◆ **Text excerpt**
###

Note that if  $\eta$  is larger than 1, the original task set is already infeasible meaning that it cannot be scheduled with fixed-priority scheduling even with  $f_{ref}$  and  $V_{ref}$ . Hence,  $f_{max}$  (correspondingly  $V_{max}$ ) is obtained by

$$f_{max} = \eta f_{ref}.$$
 (10)

In practice, we should take  $\lceil \eta f_{ref} \rceil$  for  $f_{max}$  because discrete levels of frequencies are assumed. We also need clamping operation so that  $f_{max}$  falls between 8 MHz and 100 MHz.

For dynamic-priority scheduling, especially for EDF scheduling with  $D_i = T_i$ , a task set is feasible if and only if the *processor utilization* is less than or equal to 1 [17]. Thus,  $\eta$  is straightforward to compute because it is equal to the processor utilization, given by

$$\eta = \sum_{\forall \tau_i \in \tau} \frac{C_i}{T_i}.$$
(11)

It should be noted that there are no idle intervals meaning that the power consumption of the processor is minimized if the processor is running entirely in the speed obtained with (11) provided that fractional value is possible for  $f_{max}$ , and each task always execute in constant execution time of WCET. When  $D_i < T_i$ , we can use  $D_i$  instead of  $T_i$ in the denominator of the right hand side of Eq. (11), called *total density* in this case instead of processor utilization. Note that, however,  $\eta$  obtained in this way is conservative in that the task set is feasible with EDF if the total density is equal to or less than 1 but the opposite does not hold.

*Example 2* Consider again the three tasks given in Table I with rate monotonic priority assignment. From Eq. (3), the set of scheduling points for each task is given by

$$S_1 = \{T_1\}, S_2 = \{T_1, T_2\}, S_3 = \{T_1, T_2, T_3\}.$$

We compute  $\eta$  using Eqs. (7–9), which yields

$$\begin{aligned} \eta_1 &= \min\left(\frac{C_1}{T_1}\right) = 0.1, \\ \eta_2 &= \min\left(\frac{C_1 + C_2}{T_1}, \frac{2C_1 + C_2}{T_2}\right) = 0.25, \\ \eta_3 &= \min\left(\frac{C_1 + C_2 + C_3}{T_1}, \frac{2C_1 + C_2 + C_3}{T_2}, \frac{2C_1 + C_2 + C_3}{T_3}\right) = 0.5, \\ \eta &= \max(\eta_1, \eta_2, \eta_3) = 0.5. \end{aligned}$$

Thus, we can reduce the maximum speed by as much as half or can use the processor with half performance (see Fig. 2b).

## 3.3. Low-power Priority-based Real-time Scheduling

Even if the processor is running in the speed obtained with the method of the previous subsection, there are still idle intervals that arise from two sources (see Example 1). The first source is idle intervals *inherently present in fixed-priority scheduling* (thus it is not the case with EDF) because of different period of each task. The second one is *run-time variation of execution time* of each task. In more specific, although constant execution time of WCET should be assumed in the method of the previous subsection, the execution time of each task in run-time is not constant due to data-dependent computation, over-estimation of WCET, and so on. To exploit these idle intervals, we propose a power-efficient version of priority-based real-time scheduling method, which we call lpps for brevity.

###

◆ **Material shown**
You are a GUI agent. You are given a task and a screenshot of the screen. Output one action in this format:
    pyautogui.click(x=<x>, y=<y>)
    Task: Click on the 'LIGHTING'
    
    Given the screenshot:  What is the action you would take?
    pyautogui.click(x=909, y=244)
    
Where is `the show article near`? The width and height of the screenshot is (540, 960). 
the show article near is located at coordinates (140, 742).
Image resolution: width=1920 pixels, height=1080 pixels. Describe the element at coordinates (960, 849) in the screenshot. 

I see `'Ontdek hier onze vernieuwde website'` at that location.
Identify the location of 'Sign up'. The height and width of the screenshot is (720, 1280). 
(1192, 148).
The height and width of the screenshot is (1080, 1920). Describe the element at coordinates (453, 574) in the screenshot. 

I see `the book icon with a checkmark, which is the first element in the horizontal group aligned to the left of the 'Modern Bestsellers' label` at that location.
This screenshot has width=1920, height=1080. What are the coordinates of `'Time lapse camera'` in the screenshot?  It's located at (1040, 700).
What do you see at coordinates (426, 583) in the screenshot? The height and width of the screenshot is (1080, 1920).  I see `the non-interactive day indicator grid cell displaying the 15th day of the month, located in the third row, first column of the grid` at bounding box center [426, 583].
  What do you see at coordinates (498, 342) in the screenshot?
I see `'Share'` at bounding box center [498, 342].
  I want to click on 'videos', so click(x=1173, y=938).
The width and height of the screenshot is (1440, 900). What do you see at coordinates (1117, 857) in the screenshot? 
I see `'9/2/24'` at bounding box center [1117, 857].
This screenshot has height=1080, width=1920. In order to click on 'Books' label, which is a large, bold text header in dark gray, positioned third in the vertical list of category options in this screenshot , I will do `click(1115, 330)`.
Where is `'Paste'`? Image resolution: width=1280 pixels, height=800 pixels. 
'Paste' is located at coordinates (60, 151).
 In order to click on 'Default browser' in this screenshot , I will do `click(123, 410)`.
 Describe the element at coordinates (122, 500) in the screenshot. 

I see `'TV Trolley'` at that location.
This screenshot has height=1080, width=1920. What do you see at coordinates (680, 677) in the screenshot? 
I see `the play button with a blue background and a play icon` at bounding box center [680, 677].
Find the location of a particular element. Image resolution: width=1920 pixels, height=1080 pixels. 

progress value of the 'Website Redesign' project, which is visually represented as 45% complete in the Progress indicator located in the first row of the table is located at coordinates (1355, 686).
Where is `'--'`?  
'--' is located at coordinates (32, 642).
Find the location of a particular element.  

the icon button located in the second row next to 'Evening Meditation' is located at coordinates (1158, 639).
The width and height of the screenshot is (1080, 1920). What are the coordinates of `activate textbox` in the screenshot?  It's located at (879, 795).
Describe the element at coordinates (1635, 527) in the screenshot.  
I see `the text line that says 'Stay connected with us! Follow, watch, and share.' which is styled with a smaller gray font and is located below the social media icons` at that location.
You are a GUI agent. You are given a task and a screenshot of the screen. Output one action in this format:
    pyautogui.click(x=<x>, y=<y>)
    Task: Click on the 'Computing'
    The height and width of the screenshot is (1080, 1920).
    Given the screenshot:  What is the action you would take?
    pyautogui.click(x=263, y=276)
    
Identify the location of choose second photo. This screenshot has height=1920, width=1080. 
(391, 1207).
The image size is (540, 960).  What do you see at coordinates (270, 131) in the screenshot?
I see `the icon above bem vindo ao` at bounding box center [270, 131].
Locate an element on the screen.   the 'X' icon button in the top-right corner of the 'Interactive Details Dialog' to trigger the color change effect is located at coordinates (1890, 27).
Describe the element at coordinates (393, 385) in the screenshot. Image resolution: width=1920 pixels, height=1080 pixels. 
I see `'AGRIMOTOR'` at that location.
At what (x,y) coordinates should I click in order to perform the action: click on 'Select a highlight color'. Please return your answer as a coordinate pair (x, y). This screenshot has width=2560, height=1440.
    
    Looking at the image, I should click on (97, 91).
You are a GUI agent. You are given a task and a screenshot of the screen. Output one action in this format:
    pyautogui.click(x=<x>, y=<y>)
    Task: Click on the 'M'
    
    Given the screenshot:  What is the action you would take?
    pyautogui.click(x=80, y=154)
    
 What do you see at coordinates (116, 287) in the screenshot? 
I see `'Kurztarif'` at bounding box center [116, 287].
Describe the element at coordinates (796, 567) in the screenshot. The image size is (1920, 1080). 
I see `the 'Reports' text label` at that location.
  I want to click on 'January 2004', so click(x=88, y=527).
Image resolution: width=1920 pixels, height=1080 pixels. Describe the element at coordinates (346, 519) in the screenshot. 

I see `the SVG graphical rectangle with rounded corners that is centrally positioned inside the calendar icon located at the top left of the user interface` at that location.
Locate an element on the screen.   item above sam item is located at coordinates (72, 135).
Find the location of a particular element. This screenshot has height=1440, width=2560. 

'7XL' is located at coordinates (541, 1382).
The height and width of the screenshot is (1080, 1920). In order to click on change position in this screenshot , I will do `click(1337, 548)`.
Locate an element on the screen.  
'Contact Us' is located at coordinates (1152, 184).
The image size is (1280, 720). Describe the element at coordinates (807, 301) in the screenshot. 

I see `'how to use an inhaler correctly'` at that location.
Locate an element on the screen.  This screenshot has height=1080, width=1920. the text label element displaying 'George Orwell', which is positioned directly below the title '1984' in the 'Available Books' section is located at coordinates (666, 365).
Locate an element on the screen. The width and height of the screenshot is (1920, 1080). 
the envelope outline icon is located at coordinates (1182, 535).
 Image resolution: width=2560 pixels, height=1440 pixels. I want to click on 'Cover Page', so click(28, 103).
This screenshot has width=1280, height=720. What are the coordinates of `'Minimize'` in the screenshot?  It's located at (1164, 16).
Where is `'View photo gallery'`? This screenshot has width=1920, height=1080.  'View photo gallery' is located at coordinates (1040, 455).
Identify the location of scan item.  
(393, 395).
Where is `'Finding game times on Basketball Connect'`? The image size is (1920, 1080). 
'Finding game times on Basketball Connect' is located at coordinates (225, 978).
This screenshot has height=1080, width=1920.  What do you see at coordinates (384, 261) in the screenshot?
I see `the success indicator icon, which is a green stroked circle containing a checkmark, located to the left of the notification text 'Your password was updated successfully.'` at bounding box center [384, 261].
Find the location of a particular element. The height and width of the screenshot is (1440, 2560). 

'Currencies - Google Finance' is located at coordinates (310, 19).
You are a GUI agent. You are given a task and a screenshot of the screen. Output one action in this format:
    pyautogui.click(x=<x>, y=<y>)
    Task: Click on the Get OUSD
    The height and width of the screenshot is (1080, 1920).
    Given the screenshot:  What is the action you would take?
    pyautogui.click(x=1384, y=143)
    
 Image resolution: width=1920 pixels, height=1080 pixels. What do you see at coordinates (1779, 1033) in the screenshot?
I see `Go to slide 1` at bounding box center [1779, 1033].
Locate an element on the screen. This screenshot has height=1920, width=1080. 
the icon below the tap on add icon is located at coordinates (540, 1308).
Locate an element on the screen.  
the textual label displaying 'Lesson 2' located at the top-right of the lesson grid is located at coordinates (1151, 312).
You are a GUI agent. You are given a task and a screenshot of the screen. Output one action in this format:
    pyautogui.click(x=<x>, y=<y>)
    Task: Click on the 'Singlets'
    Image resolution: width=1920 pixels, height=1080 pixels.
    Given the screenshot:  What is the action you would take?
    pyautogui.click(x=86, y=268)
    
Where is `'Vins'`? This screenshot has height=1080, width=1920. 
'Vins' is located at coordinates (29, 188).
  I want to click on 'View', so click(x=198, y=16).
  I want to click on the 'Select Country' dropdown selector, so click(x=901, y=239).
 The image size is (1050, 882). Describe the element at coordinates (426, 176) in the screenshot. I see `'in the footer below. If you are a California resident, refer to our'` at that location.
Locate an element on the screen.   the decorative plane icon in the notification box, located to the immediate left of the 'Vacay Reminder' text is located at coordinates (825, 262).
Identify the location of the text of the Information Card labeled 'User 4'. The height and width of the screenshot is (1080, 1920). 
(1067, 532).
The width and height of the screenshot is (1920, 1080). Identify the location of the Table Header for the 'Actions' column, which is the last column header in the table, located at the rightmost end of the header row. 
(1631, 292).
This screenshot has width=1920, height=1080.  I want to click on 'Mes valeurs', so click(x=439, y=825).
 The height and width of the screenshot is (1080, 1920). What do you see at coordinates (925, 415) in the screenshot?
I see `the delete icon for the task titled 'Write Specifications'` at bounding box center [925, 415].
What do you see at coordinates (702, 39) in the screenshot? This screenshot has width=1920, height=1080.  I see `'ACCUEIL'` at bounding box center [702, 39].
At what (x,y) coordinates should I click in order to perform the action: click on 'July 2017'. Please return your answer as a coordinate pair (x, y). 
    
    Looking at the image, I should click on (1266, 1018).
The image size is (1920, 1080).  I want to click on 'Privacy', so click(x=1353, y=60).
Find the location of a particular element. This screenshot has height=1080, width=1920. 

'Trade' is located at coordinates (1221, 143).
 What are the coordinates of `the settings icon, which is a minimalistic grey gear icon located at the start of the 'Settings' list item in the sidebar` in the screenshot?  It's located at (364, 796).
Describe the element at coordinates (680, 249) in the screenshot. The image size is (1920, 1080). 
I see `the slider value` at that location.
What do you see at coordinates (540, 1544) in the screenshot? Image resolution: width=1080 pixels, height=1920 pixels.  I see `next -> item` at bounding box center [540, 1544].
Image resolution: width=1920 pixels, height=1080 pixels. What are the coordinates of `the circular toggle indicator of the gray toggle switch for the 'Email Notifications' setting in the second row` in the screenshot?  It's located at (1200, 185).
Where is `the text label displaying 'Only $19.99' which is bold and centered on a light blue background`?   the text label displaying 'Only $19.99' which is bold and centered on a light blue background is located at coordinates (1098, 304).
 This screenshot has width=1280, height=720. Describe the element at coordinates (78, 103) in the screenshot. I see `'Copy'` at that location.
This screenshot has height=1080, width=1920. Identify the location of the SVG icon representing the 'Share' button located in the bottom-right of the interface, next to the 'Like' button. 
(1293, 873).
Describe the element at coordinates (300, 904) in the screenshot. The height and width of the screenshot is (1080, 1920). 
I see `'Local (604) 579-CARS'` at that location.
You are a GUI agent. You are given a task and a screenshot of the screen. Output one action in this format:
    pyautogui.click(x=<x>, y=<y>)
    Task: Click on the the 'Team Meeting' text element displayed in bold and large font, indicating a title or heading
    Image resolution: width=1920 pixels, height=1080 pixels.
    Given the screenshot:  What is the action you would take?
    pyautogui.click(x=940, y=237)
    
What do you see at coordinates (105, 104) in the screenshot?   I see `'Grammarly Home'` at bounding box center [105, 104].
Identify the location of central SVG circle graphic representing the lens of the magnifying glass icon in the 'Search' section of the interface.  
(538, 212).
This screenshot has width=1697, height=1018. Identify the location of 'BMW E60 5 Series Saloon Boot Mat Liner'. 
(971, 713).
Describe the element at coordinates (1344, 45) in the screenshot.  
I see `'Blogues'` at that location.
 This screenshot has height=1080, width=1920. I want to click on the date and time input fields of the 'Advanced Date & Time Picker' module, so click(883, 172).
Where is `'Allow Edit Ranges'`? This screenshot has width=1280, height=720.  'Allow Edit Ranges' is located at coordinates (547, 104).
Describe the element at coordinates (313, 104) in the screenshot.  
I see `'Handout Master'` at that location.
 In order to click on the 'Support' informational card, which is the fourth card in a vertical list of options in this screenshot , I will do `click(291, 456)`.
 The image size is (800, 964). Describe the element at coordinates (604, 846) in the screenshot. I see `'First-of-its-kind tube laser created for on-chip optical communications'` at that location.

###

Answer these questions about the real-time scheduling text.
1. Between which two frequencies must f_max be clamped?
2. For EDF scheduling with D_i = T_i, what quantity is η equal to?
3. What value of η does Example 2 obtain for the three tasks?

1. Between 8 MHz and 100 MHz.
2. The processor utilization.
3. 0.5.